However various may be the opinions regarding the mental state of suicides, there is no practical dissent from the acknowledgment of the desirability of preventing the commission of suicide.

For our purpose, then, it will suffice to consider, on the one hand, what means are necessary to restrain patients who are acknowledged to be insane; and on the other hand, what measures are permissible to dissuade and prevent those in trouble or pain from taking their own lives; such means will be equally available whether we think these sufferers sane in their deaths, or insane from the time when they attempt the destruction of their lives.

There are doubtless cases of suicide in which it is impossible to decide as to the mental state of the patient; no definition of insanity has ever yet been agreed to, and probably never will; and until medical science has advanced so far as to be able to estimate how much grief or pain a man can support without attempting to evade his sufferings, there always will be voluntary deaths of persons who are so notoriously sane as to forbid the application of restraint. Yet survivors will postulate a momentary insanity, when such persons shall have destroyed themselves to avoid the possibility of an error of judgment.

Suicide of the Insane.

In a work such as this, intended not entirely for physicians, but also for students of Social Science, I do not think it fitting to enter into particulars as to the exact means of treating the suicidal propensity in such cases, nor do I suggest any definite medical prescriptions to relieve collateral symptoms; such may be safely left in the hands of the skilful physician. I have only to insist on the urgent necessity that exists for the immediate removal from society of any person exhibiting mind failure, who shows any tendency to self-destruction; and even if suicide be not definitely threatened, no time should be lost in commencing the care and treatment of a lunatic.

And, again, the means of treatment, and, if necessary, of coercion of those definitely of weak, or of unsound mind, fall to the alienist.

The whole question of Asylum treatment is now under consideration; whether any private establishments at all should exist, is debated with zeal; the further question of whether the treatment and care of the insane ought not to be begun and perhaps continued, just as is the treatment of bodily disease, without any formal certification, has also been broached of late, by an editorial in the “Lancet” of last year. These questions do not fall within the scope of a treatise on “Suicide as a fact.” The managers and attendants in English asylums may at any rate be congratulated on their care of their patients in this matter, for the rate of suicide in asylums is but 1 per 1,000 annually.

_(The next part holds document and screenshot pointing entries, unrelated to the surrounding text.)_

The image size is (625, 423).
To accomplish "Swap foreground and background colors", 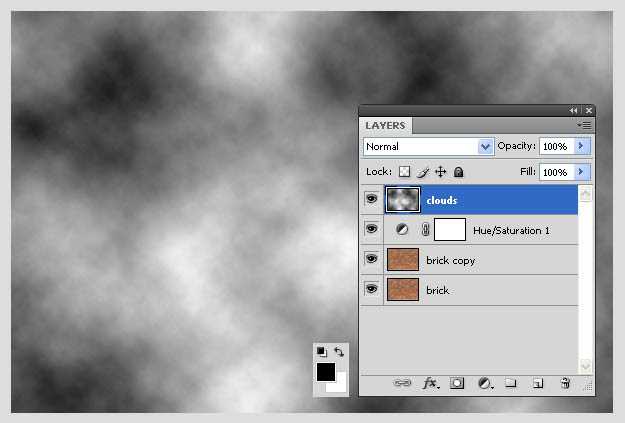I will 339,352.
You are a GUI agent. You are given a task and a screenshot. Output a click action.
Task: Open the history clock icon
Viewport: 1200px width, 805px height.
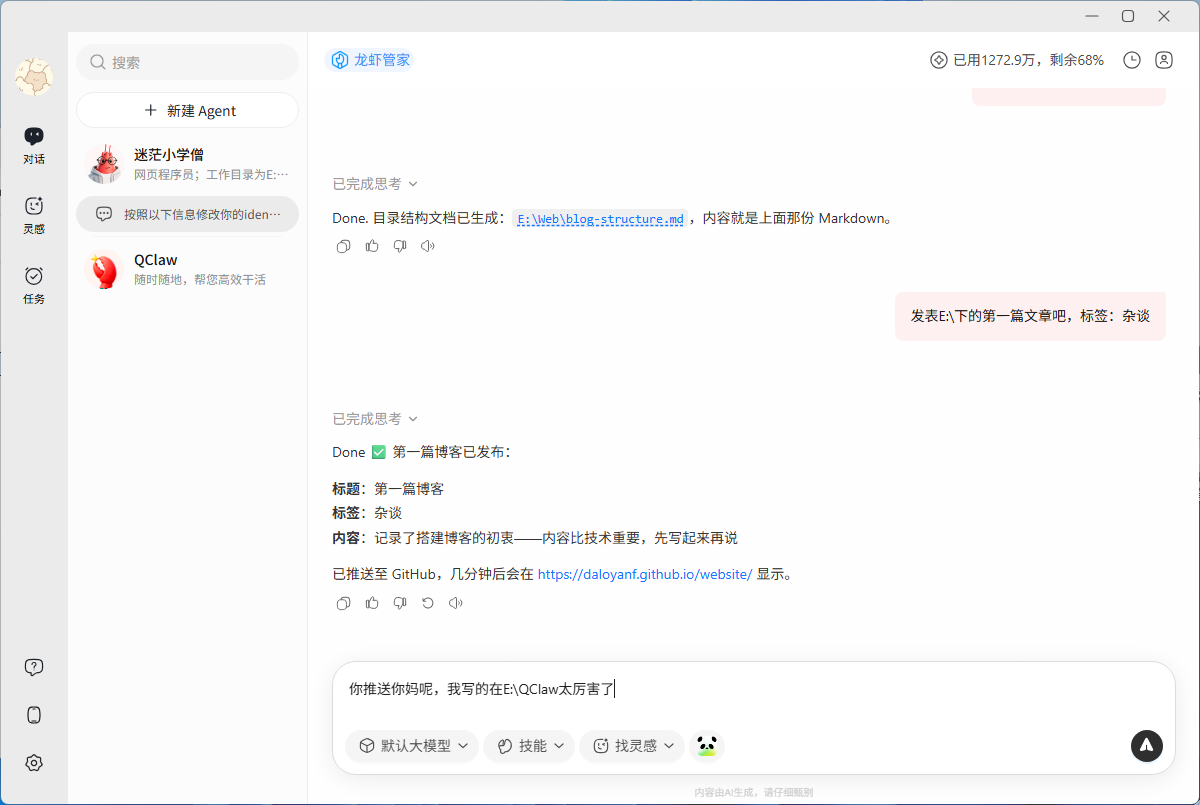[1132, 60]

Many once popular modes of treatment of insane persons are now almost forgotten, just as many modes of treating bodily diseases have disappeared.

As a preventive of suicide in melancholia, the noted Avenbrugger recommended that the patient should be made to drink a pint of cold water every hour, whilst his feet were wrapped in flannel. Hufeland also advised the ingestion of plenty of cold water for mania. The eminent alienist Burrows recommended emetics, bleeding, and warm baths, accompanied by cold douche to the head, as measures fitted to remove the suicidal propensity. The means recommended by Brierre de Boismont for avoiding the suicidal propensity in the insane were the persistent use of morphia to ensure sleep, and the prolonged use of baths, the continuous immersion of the body for four, five, or six hours. Griesinger remarks that medication is of no use, and that mechanical restraint does not remove the tendency, even if it renders the act impossible for the time; nothing but constant watching is of any avail until the inclination passes off.

It has been suggested by many physicians that bleeding would remove the suicidal tendency in cases where it is associated with cerebral irritation, congestion, or inflammation.